MATERIAL FOR THE TASK: Begin
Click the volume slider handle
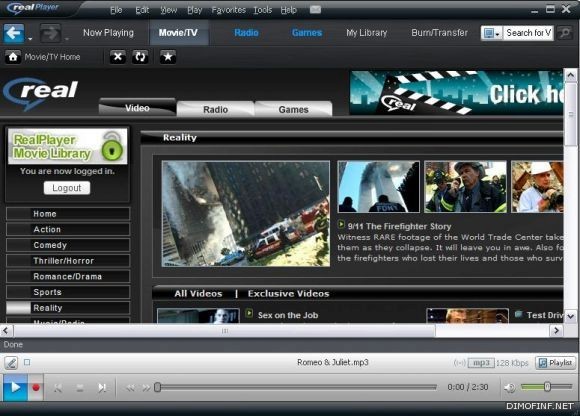Screen dimensions: 580x416 (x=547, y=387)
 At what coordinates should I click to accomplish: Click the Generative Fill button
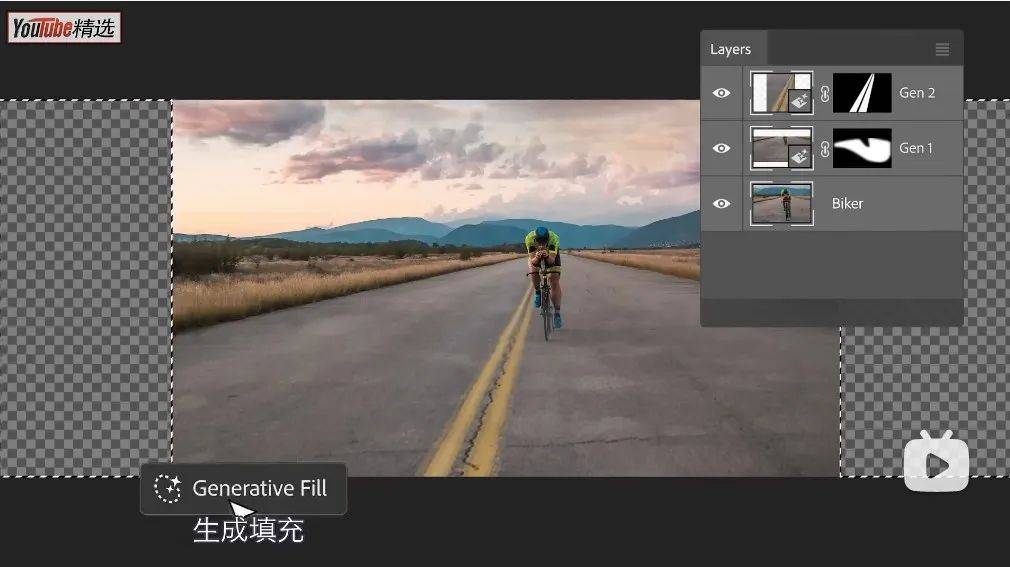coord(243,488)
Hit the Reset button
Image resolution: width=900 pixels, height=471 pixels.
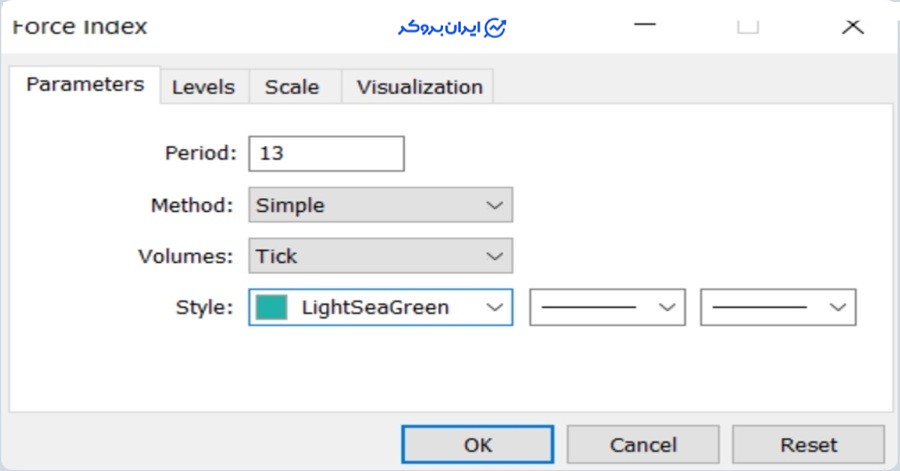pyautogui.click(x=808, y=445)
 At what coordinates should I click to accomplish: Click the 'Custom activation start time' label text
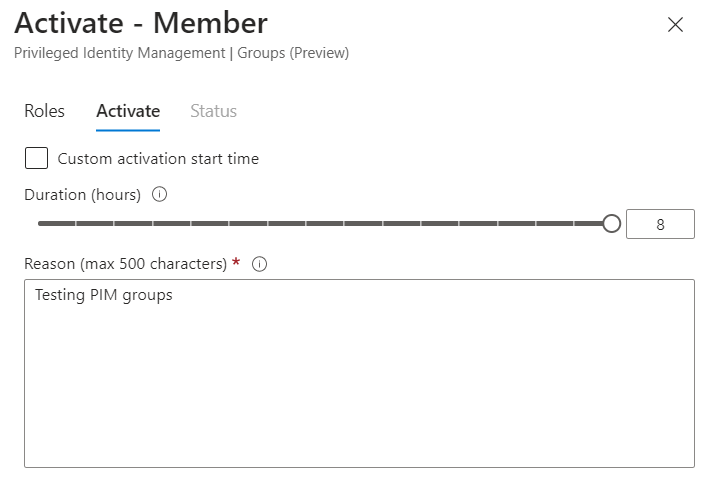coord(158,159)
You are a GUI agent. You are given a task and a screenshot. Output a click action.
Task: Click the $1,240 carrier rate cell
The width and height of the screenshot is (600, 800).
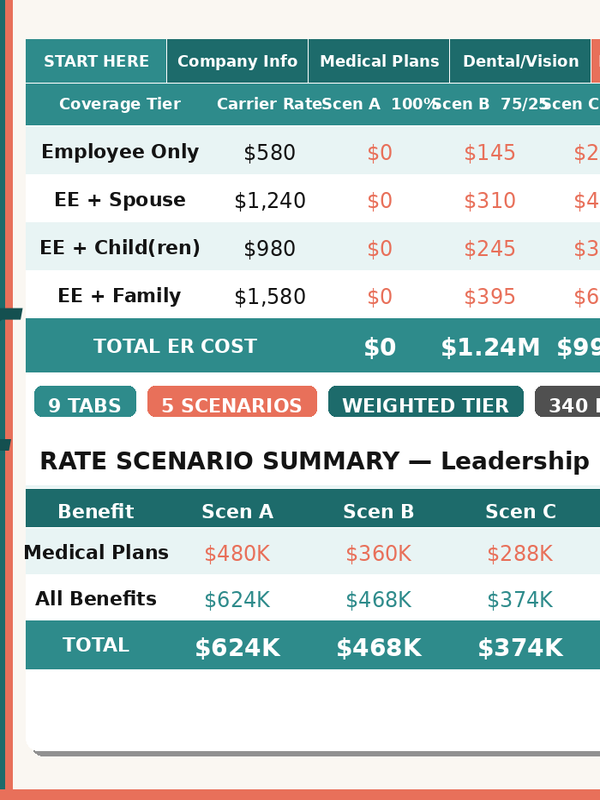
MATERIAL FOR THE TASK: End
Extract, word for word, each line from the one that contains "Hit the Reset button" through the final line of the data above. Leave the pictures out.

Hit the Reset button
Image resolution: width=900 pixels, height=471 pixels.
pyautogui.click(x=808, y=445)
 At what coordinates should I click to accomplish: Click the 'Custom activation start time' label text
coord(158,159)
You are a GUI agent. You are given a task and a screenshot. Output a click action.
Task: Click the $1,240 carrier rate cell
The width and height of the screenshot is (600, 800).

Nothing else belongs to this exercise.